ANALYZING THERMAL-HYDRAULIC PARAMETERS DURING COLD LEG LOSS OF COOLANT ACCIDENT WITHOUT REACTOR SCRAM USING PCTRAN MODEL OF VVER-1200

ABSTRACT

The loss of coolant accident (LOCA) in the cold leg, including breaks of 0.000507 m2 (Case-1), a break of 0.008110 m2 (Case-2), a break of 0.129720 m2 (Case-3), a break of 0.164170 m2 (Case-4), 0.202680 m2 (Case-5), and a break of 0.240800 m2 (Case-6), with the concurrent incident of the anticipated transient without scram (ATWS) and the loss of AC power, have been simulated and analyzed by applying the personal computer transient analyzer (PCTRAN) simulator model of the VVER-1200 nuclear power plant (NPP).

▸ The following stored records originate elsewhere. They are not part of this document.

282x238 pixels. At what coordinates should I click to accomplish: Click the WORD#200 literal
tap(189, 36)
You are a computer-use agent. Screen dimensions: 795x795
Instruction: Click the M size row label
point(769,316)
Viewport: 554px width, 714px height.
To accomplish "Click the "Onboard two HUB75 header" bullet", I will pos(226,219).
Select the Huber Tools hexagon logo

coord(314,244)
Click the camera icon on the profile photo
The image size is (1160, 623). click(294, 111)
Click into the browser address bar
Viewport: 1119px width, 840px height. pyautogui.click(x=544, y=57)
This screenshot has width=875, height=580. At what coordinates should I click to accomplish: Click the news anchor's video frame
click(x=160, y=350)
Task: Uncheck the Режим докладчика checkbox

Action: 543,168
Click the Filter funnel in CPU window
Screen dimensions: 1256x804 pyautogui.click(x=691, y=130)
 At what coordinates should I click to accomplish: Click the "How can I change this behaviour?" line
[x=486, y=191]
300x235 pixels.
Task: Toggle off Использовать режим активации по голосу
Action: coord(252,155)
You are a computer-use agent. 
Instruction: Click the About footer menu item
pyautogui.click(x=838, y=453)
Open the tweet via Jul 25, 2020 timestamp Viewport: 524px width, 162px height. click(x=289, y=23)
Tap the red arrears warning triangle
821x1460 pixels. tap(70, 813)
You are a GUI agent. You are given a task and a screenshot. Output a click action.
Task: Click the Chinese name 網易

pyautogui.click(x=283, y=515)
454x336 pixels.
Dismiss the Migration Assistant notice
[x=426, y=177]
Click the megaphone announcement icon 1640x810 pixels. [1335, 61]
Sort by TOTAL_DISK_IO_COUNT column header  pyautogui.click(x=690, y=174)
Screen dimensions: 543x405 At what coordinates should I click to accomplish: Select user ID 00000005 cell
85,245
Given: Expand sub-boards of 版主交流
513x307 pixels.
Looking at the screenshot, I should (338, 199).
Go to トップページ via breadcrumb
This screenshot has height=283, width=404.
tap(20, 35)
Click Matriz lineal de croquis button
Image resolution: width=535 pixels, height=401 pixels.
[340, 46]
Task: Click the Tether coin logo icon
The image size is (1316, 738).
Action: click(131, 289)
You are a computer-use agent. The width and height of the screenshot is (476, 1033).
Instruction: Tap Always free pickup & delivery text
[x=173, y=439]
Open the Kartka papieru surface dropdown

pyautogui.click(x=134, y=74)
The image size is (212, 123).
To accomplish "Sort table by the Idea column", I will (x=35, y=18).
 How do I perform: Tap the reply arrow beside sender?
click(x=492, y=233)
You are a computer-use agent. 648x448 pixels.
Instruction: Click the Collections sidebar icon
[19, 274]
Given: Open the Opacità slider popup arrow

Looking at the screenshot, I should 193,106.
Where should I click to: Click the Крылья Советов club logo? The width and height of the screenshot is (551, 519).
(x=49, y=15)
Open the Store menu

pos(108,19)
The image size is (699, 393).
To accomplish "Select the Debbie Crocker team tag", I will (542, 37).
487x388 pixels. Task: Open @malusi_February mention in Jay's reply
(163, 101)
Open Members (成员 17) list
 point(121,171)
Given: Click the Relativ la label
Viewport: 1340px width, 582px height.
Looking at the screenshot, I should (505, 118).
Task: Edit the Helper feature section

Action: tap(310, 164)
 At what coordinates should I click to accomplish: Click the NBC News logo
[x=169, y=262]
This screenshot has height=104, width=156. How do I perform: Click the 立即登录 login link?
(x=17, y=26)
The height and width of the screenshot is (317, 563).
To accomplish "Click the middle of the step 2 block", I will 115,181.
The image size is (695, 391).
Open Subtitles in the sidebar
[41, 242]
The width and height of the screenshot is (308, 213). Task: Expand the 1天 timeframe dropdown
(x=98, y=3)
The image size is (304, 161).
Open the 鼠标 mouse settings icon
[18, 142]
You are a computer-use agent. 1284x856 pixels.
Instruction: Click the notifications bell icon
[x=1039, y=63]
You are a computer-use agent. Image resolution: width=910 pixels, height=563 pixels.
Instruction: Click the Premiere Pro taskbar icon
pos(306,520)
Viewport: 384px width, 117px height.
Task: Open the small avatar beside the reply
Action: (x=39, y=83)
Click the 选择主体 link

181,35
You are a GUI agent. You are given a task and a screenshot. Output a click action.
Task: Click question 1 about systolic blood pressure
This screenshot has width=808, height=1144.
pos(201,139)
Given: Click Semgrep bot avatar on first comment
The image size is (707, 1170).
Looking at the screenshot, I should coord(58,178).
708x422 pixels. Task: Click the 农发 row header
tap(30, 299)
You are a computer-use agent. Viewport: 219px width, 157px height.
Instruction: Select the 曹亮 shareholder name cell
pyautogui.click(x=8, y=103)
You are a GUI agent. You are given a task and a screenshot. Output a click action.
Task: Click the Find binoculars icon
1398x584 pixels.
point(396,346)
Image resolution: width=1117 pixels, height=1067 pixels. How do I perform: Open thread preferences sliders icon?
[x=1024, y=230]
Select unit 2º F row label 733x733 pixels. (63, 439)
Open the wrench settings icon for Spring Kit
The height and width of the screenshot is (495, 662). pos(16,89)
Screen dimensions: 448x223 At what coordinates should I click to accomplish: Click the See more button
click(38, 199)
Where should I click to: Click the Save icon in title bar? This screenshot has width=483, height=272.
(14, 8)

The larger break size results in a smaller pressure and temperature of the reactor coolant system (RCS) during the simulation period. The RCS pressure was lower than 110% of the initial operating pressure in all cases. The secondary side pressure of the steam generator was stabilized earlier for the larger break accident cases. There is no decrease in the liquid level of the core in Cases 1 and 2, but it becomes empty in Cases 3, 4, 5, and 6 just after the initiation of the accident. The pressurizer liquid level increases rapidly for Cases 1 and 2, due to the liquid surge towards the pressurizer after the initiation of the accident, but it becomes empty in Cases 3, 4, 5, and 6. The falling liquid level of the steam generator is higher in smaller break accident cases. The break mass flow rate decreases to a plateau value earlier for smaller break cases. The thermal power of the reactor, peak cladding temperature (PCT), and fuel temperature showed a rapid drop after the initiation of the accident, followed by an increase to a peak value. At the end of the simulation, there was a drastic drop in reactor thermal power, PCT, and fuel temperatures for Case-6 due to the supply of boric acid solution to the reactor. Among the accident cases, the maximum values of PCT and peak fuel temperature for Case-6 were recorded as 646.20 °C and 2084.88 °C, respectively, which is within the acceptable range for a design basis accident of a pressurized water reactor. Thus, the major thermal-hydraulic parameters were within acceptable values for the cold leg break LOCA with the simultaneous initiation of the ATWS and the loss of AC power of the VVER-1200 NPP model of the PCTRAN simulator.